31 dezembro, 2006

A vez de missionária


Quando o fantasma de pessoa viva me toma.
Sei que por vários dias serei essa mulher do missionário.
A magreza e a delicadeza dela já me tomaram.
É com algum deslumbramento, e prévio cansaço, que sucumbo ao que vou experimentar viver.
E com alguma apreensão, do ponto de vista prático:
ando agora ocupado demais com os meus deveres para poder arcar com o peso dessa vida nova que não conheço, mas cuja tensão evangelical já começo a sentir.
Percebo que no avião mesmo já comecei a andar com esse passo de santa leiga.

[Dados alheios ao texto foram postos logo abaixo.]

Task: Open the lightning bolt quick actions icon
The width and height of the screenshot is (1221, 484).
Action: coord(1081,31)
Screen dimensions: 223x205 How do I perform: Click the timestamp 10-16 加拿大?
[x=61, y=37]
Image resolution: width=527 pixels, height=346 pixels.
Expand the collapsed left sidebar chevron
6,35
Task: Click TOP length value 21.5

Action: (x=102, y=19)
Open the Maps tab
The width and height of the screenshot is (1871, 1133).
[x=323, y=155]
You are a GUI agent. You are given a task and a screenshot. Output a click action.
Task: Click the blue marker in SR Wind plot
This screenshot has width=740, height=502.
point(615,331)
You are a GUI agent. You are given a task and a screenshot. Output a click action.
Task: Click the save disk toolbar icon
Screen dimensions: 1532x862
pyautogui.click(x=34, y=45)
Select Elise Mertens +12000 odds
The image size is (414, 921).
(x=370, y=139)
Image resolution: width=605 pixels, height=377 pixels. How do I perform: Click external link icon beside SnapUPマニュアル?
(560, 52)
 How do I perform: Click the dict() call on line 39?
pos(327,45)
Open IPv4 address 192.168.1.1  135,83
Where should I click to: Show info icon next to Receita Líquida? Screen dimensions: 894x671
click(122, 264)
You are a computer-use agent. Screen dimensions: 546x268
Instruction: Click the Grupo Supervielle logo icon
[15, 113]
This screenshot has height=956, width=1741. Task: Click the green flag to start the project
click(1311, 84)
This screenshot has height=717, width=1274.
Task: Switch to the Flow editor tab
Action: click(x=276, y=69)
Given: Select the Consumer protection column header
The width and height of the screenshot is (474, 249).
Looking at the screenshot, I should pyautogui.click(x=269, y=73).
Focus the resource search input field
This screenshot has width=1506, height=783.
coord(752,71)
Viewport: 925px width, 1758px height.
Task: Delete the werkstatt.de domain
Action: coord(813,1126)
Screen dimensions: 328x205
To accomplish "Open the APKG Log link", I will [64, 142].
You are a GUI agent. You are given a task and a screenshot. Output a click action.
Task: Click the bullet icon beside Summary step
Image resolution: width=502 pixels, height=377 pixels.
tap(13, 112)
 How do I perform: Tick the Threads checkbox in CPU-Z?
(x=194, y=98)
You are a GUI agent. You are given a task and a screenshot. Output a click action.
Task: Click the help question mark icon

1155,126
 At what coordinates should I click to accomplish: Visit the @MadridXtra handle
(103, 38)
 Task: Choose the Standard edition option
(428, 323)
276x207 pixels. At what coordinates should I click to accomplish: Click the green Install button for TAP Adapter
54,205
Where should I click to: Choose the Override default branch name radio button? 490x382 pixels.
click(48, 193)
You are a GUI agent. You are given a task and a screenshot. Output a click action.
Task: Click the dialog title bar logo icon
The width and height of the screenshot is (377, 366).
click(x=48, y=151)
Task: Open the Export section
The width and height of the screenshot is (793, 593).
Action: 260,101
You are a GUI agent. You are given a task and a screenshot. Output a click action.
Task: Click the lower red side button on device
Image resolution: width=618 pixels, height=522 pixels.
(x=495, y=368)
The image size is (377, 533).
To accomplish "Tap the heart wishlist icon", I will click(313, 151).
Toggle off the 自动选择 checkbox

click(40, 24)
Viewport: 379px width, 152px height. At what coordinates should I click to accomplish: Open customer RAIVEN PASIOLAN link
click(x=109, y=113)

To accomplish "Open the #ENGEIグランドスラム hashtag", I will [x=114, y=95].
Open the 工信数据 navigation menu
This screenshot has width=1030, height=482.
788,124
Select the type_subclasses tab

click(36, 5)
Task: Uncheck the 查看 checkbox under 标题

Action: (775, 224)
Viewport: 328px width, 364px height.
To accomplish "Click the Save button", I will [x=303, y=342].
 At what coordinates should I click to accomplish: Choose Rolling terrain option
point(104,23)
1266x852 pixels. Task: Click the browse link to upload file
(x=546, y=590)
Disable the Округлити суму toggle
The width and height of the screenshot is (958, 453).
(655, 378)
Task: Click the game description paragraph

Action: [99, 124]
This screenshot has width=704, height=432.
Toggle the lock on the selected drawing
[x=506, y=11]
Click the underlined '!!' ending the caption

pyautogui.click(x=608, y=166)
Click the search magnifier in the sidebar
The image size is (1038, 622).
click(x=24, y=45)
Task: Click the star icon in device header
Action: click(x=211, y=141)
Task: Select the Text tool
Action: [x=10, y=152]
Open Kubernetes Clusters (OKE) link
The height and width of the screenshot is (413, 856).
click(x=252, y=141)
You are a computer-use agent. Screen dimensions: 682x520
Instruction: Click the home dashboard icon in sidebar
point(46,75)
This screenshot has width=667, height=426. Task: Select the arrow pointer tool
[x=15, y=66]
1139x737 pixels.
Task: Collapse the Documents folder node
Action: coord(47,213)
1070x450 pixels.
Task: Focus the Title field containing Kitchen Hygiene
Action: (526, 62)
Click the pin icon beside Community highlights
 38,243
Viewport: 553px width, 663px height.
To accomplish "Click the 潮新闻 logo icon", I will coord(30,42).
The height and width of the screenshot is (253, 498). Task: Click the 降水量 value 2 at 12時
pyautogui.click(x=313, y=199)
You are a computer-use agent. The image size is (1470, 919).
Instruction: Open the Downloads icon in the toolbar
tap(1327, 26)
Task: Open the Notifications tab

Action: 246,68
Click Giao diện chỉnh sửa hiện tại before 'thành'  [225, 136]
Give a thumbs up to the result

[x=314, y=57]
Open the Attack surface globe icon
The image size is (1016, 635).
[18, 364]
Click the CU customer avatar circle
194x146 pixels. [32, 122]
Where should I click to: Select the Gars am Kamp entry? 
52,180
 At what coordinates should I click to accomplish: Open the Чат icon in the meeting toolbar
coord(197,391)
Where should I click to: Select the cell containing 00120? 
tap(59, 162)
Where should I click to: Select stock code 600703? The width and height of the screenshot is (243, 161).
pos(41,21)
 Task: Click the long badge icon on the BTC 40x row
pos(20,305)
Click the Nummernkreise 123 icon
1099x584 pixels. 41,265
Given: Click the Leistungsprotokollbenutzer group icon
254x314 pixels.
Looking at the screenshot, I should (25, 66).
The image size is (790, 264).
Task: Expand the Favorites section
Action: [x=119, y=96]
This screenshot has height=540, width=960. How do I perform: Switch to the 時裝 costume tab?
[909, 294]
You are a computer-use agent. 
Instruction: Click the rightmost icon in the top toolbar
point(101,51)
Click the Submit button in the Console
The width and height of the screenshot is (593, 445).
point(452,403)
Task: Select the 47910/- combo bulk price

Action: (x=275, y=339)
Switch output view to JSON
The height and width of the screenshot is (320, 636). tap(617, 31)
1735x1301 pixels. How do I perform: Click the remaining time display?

Quando saltar em terra, provavelmente já terei esse ar de sofrimento físico e de esperança moral.
No entanto quando entrei no avião estava tão forte.
Estava, não, estou.
É que toda a minha força está sendo usada para eu conseguir ser fraca.
Sou uma missionária ao vento.
Entendo, entendo, entendo.
Não entendo é nada: só que "não entendo" com o mesmo fanatismo depurado dessa mulher pálida.
Já sei que só daí a uns dias conseguirei recomeçar a minha própria vida, que nunca foi própria, senão quando o meu fantasma me toma.